I fell in love with quilting because it represents a greater idea of comfort and utility. To be honest, it took me years to fully understand that idea and the reason why I, as a 36 year old male, find so much of my identity and intrigue behind textiles and tactile art-making. I lived in 15 states and grew up in households without any real family presence. Because of those circumstances, I found empowerment in teaching myself self-efficiency and about how to build a nurturing home environment as just a pre-teen boy. It was always my priority to make myself feel cared for within an infrastructure that hadn’t set me up to succeed. I looked to art and creative-problem solving to become my curriculum for radical survival and stepping into my identity as a young man.

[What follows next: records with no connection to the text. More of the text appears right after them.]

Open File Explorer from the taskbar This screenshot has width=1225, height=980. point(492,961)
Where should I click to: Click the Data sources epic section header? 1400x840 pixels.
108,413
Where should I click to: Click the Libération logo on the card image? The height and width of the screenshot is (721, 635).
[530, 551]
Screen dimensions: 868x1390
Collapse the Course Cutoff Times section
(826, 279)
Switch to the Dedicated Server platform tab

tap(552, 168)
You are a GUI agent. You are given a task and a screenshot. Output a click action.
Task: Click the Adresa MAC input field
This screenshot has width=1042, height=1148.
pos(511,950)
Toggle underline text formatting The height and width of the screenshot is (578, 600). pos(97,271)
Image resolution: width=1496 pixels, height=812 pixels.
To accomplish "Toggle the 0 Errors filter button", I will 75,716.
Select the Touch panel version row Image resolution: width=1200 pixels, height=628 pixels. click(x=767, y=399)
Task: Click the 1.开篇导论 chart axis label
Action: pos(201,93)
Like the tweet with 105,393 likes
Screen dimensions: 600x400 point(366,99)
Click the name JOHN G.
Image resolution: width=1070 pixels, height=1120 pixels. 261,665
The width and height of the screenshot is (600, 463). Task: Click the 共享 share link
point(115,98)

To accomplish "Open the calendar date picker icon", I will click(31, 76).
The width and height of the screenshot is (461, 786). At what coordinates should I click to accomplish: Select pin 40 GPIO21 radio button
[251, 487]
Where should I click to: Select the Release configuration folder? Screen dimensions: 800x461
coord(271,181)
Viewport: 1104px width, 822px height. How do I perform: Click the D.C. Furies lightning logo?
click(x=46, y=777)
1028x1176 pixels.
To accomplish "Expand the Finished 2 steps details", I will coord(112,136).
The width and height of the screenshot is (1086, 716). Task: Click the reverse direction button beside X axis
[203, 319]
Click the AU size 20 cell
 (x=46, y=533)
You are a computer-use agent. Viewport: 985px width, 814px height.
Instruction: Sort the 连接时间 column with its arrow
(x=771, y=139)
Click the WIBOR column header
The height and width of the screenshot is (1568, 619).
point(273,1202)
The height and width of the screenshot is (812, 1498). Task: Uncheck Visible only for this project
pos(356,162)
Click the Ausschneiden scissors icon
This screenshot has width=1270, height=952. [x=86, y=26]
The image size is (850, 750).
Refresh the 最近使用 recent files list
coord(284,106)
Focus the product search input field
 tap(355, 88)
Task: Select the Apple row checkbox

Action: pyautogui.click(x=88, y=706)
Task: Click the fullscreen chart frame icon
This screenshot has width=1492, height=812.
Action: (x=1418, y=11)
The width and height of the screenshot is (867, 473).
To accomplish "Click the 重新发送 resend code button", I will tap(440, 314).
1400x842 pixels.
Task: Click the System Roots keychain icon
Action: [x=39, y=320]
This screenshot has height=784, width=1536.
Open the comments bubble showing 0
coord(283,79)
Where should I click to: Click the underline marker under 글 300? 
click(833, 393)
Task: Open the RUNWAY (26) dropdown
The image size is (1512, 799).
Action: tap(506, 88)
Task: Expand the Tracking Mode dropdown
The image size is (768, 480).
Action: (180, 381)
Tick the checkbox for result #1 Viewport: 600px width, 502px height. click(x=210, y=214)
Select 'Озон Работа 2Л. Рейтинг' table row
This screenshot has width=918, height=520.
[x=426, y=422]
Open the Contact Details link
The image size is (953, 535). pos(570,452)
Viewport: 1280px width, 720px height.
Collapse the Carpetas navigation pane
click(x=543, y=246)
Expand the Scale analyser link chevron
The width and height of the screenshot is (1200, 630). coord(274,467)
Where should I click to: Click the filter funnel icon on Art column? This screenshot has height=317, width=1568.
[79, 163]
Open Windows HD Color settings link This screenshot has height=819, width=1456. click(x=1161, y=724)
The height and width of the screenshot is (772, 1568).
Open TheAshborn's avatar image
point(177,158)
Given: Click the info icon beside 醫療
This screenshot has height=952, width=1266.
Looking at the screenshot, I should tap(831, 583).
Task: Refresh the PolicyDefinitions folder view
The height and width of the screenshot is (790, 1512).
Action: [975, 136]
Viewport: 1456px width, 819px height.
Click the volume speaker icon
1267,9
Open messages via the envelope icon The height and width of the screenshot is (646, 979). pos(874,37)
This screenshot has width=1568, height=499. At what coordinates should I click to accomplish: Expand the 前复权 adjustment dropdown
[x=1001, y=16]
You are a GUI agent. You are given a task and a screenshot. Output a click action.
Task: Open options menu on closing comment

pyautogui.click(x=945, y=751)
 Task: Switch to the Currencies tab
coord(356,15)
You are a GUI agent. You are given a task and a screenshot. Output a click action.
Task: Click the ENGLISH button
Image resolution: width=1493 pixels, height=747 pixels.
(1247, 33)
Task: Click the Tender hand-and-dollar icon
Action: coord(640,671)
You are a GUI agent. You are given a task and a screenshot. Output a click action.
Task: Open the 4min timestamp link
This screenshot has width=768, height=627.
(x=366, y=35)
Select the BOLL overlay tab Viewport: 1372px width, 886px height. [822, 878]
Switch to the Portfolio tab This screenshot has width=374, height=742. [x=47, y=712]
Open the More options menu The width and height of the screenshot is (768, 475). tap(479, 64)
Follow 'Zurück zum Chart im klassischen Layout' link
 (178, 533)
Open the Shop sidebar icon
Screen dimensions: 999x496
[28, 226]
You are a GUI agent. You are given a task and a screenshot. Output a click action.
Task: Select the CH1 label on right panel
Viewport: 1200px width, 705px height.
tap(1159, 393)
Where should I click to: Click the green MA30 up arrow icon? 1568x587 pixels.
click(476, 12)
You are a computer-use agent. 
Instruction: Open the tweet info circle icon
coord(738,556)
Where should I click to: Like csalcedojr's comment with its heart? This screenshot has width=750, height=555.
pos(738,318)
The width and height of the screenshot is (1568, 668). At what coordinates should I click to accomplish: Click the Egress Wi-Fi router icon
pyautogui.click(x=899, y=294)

I translated what my childhood had taught me about self-efficient home building quite literally when I decided to study architecture at Cooper Union in New York City. I was interested in exploring structure and material; the things that I valued the most when experienced spatially. I wanted to create environments that offered what my upbringing hadn’t; ones that were crafted to care for the inhabitant and regenerate themselves. I grew my knowledge of what it meant to create one’s own system of comfort through tangible structures during my time there, but ended up leaving still searching for a better way to fulfill my “why”.
Later that year, I found my “why”. I found quilting. I fell in love. I taught myself how to sew. I found comfort in creating the epitome of a comfort object. The architectural foundation that had been established at Cooper Union informed how I manipulated textiles and viewed woven infrastructures. It gave me confidence to grant myself permissions to experiment in ways that have been historically taboo in the world of quilting.
I initially found intrigue and success in challenging how people perceived the traditional paradigm of craft; I treated quilts as sculpture, created photo-realistic portraits out of fabric, and constructed large scale quilts to cover external building structures. I wrote memoirs with fabric as I created collections of quilts that spoke to nostalgia, function, and identity. I explored material as I spent hours at the same thrift stores I had shopped at as a child, but this time to source materials to construct a collection of Log Cabin quilts that would go on to tour around the world.
I’m a 36 year old architect turned quilter with a love for creating tactile objects that have a history of utility and a future of self-preservation. I research comfort by creating comfort objects. I create environments through a filter of support, efficiency, and accessibility. I make fine art with a process that historically has only been identified with Grandmas and crafts, and I want to have a conversation about it.